**** Data to process

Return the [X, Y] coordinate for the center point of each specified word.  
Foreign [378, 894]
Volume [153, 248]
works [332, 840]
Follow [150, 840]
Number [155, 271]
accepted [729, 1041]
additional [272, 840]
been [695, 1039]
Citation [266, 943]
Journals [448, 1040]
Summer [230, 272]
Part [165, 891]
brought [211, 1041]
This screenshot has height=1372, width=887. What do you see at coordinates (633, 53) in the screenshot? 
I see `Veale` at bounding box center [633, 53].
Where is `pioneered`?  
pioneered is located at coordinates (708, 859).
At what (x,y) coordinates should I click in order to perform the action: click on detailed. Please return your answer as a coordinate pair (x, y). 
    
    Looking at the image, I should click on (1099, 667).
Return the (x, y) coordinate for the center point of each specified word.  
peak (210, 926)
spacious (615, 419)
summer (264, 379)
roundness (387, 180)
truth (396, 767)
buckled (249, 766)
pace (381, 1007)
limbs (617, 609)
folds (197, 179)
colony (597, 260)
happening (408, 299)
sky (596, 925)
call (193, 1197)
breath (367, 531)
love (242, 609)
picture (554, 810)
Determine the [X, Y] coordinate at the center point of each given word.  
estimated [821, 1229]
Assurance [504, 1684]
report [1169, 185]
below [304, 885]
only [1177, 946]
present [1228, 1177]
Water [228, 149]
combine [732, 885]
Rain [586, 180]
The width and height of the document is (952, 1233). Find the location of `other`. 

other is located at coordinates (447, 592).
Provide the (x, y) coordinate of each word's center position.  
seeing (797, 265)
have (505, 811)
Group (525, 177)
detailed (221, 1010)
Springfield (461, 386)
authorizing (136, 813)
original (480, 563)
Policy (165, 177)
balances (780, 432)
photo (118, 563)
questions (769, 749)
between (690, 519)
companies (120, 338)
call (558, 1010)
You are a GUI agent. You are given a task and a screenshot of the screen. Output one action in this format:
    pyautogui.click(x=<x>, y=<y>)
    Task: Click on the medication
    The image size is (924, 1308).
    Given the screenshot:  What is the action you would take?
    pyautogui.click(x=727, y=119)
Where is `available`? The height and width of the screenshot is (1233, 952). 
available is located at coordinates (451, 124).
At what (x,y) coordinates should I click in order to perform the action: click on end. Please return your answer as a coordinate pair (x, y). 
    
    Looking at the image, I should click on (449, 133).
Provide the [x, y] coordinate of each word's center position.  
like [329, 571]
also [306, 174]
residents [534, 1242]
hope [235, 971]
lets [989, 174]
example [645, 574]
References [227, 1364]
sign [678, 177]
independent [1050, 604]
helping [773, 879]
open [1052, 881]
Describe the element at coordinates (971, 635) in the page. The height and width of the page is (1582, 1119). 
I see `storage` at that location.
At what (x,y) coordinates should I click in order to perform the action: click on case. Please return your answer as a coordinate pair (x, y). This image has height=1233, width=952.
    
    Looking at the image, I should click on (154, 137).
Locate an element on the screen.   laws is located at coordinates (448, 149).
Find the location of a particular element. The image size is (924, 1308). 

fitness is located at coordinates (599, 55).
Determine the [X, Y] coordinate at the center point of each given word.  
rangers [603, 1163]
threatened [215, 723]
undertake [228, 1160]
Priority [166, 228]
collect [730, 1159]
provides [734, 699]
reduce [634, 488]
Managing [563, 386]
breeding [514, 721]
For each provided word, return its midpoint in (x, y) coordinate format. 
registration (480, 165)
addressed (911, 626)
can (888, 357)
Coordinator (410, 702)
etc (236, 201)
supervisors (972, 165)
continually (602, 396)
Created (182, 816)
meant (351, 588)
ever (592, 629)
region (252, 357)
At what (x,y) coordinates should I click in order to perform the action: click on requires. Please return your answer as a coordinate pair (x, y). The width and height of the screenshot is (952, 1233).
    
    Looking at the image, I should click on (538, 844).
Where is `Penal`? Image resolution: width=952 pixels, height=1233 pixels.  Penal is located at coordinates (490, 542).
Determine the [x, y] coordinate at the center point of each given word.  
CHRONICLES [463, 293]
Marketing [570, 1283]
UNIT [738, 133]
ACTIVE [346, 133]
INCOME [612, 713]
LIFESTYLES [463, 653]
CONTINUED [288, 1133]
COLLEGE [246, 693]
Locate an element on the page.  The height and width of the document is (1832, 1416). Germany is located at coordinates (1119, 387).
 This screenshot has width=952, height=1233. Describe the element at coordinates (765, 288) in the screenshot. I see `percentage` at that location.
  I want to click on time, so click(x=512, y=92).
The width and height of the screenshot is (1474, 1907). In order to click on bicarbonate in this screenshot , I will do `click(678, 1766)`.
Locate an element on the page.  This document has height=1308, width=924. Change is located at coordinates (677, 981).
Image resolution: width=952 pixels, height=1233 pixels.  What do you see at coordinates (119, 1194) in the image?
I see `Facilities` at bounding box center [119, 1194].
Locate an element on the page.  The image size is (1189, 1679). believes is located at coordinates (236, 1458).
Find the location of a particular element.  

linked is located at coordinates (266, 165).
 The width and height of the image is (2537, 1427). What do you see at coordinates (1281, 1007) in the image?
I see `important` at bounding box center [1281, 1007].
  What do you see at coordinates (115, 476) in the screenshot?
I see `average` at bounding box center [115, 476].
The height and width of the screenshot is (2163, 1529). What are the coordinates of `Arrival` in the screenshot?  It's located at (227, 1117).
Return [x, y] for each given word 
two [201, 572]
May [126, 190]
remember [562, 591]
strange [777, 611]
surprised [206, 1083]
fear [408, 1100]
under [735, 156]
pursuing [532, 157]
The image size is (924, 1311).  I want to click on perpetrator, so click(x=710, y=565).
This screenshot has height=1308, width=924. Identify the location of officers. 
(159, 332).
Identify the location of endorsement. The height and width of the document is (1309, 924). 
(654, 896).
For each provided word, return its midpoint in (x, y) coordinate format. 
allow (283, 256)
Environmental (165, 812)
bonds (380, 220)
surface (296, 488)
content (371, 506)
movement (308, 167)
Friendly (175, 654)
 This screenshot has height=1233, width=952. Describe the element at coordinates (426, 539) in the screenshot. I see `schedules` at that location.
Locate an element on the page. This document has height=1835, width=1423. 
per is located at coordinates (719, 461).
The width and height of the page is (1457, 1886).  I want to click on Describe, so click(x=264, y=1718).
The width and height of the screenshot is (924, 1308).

********

Required work ▸
Rewrite all of the material above, changing "center point" to "midpoint" wherever it occurs and leaving everything else the same.

Solution ▸
Return the [X, Y] coordinate for the midpoint of each specified word.  
Foreign [378, 894]
Volume [153, 248]
works [332, 840]
Follow [150, 840]
Number [155, 271]
accepted [729, 1041]
additional [272, 840]
been [695, 1039]
Citation [266, 943]
Journals [448, 1040]
Summer [230, 272]
Part [165, 891]
brought [211, 1041]
This screenshot has height=1372, width=887. What do you see at coordinates (633, 53) in the screenshot? 
I see `Veale` at bounding box center [633, 53].
Where is `pioneered`?  
pioneered is located at coordinates (708, 859).
At what (x,y) coordinates should I click in order to perform the action: click on detailed. Please return your answer as a coordinate pair (x, y). 
    
    Looking at the image, I should click on (1099, 667).
Return the (x, y) coordinate for the midpoint of each specified word.  
peak (210, 926)
spacious (615, 419)
summer (264, 379)
roundness (387, 180)
truth (396, 767)
buckled (249, 766)
pace (381, 1007)
limbs (617, 609)
folds (197, 179)
colony (597, 260)
happening (408, 299)
sky (596, 925)
call (193, 1197)
breath (367, 531)
love (242, 609)
picture (554, 810)
Determine the [X, Y] coordinate at the midpoint of each given word.  
estimated [821, 1229]
Assurance [504, 1684]
report [1169, 185]
below [304, 885]
only [1177, 946]
present [1228, 1177]
Water [228, 149]
combine [732, 885]
Rain [586, 180]
The width and height of the document is (952, 1233). Find the location of `other`. 

other is located at coordinates (447, 592).
Provide the (x, y) coordinate of each word's center position.  
seeing (797, 265)
have (505, 811)
Group (525, 177)
detailed (221, 1010)
Springfield (461, 386)
authorizing (136, 813)
original (480, 563)
Policy (165, 177)
balances (780, 432)
photo (118, 563)
questions (769, 749)
between (690, 519)
companies (120, 338)
call (558, 1010)
You are a GUI agent. You are given a task and a screenshot of the screen. Output one action in this format:
    pyautogui.click(x=<x>, y=<y>)
    Task: Click on the medication
    The image size is (924, 1308).
    Given the screenshot:  What is the action you would take?
    pyautogui.click(x=727, y=119)
Where is `available`? The height and width of the screenshot is (1233, 952). 
available is located at coordinates (451, 124).
At what (x,y) coordinates should I click in order to perform the action: click on end. Please return your answer as a coordinate pair (x, y). 
    
    Looking at the image, I should click on (449, 133).
Provide the [x, y] coordinate of each word's center position.  
like [329, 571]
also [306, 174]
residents [534, 1242]
hope [235, 971]
lets [989, 174]
example [645, 574]
References [227, 1364]
sign [678, 177]
independent [1050, 604]
helping [773, 879]
open [1052, 881]
Describe the element at coordinates (971, 635) in the page. The height and width of the page is (1582, 1119). 
I see `storage` at that location.
At what (x,y) coordinates should I click in order to perform the action: click on case. Please return your answer as a coordinate pair (x, y). This image has height=1233, width=952.
    
    Looking at the image, I should click on (154, 137).
Locate an element on the screen.   laws is located at coordinates (448, 149).
Find the location of a particular element. The image size is (924, 1308). 

fitness is located at coordinates (599, 55).
Determine the [X, Y] coordinate at the midpoint of each given word.  
rangers [603, 1163]
threatened [215, 723]
undertake [228, 1160]
Priority [166, 228]
collect [730, 1159]
provides [734, 699]
reduce [634, 488]
Managing [563, 386]
breeding [514, 721]
For each provided word, return its midpoint in (x, y) coordinate format. 
registration (480, 165)
addressed (911, 626)
can (888, 357)
Coordinator (410, 702)
etc (236, 201)
supervisors (972, 165)
continually (602, 396)
Created (182, 816)
meant (351, 588)
ever (592, 629)
region (252, 357)
At what (x,y) coordinates should I click in order to perform the action: click on requires. Please return your answer as a coordinate pair (x, y). The width and height of the screenshot is (952, 1233).
    
    Looking at the image, I should click on (538, 844).
Where is `Penal`? Image resolution: width=952 pixels, height=1233 pixels.  Penal is located at coordinates (490, 542).
Determine the [x, y] coordinate at the midpoint of each given word.  
CHRONICLES [463, 293]
Marketing [570, 1283]
UNIT [738, 133]
ACTIVE [346, 133]
INCOME [612, 713]
LIFESTYLES [463, 653]
CONTINUED [288, 1133]
COLLEGE [246, 693]
Locate an element on the page.  The height and width of the document is (1832, 1416). Germany is located at coordinates (1119, 387).
 This screenshot has width=952, height=1233. Describe the element at coordinates (765, 288) in the screenshot. I see `percentage` at that location.
  I want to click on time, so click(x=512, y=92).
The width and height of the screenshot is (1474, 1907). In order to click on bicarbonate in this screenshot , I will do `click(678, 1766)`.
Locate an element on the page.  This document has height=1308, width=924. Change is located at coordinates (677, 981).
Image resolution: width=952 pixels, height=1233 pixels.  What do you see at coordinates (119, 1194) in the image?
I see `Facilities` at bounding box center [119, 1194].
Locate an element on the page.  The image size is (1189, 1679). believes is located at coordinates (236, 1458).
Find the location of a particular element.  

linked is located at coordinates (266, 165).
 The width and height of the image is (2537, 1427). What do you see at coordinates (1281, 1007) in the image?
I see `important` at bounding box center [1281, 1007].
  What do you see at coordinates (115, 476) in the screenshot?
I see `average` at bounding box center [115, 476].
The height and width of the screenshot is (2163, 1529). What are the coordinates of `Arrival` in the screenshot?  It's located at (227, 1117).
Return [x, y] for each given word 
two [201, 572]
May [126, 190]
remember [562, 591]
strange [777, 611]
surprised [206, 1083]
fear [408, 1100]
under [735, 156]
pursuing [532, 157]
The image size is (924, 1311).  I want to click on perpetrator, so click(x=710, y=565).
This screenshot has height=1308, width=924. Identify the location of officers. 
(159, 332).
Identify the location of endorsement. The height and width of the document is (1309, 924). 
(654, 896).
For each provided word, return its midpoint in (x, y) coordinate format. 
allow (283, 256)
Environmental (165, 812)
bonds (380, 220)
surface (296, 488)
content (371, 506)
movement (308, 167)
Friendly (175, 654)
 This screenshot has height=1233, width=952. Describe the element at coordinates (426, 539) in the screenshot. I see `schedules` at that location.
Locate an element on the page. This document has height=1835, width=1423. 
per is located at coordinates (719, 461).
The width and height of the page is (1457, 1886).  I want to click on Describe, so click(x=264, y=1718).
The width and height of the screenshot is (924, 1308).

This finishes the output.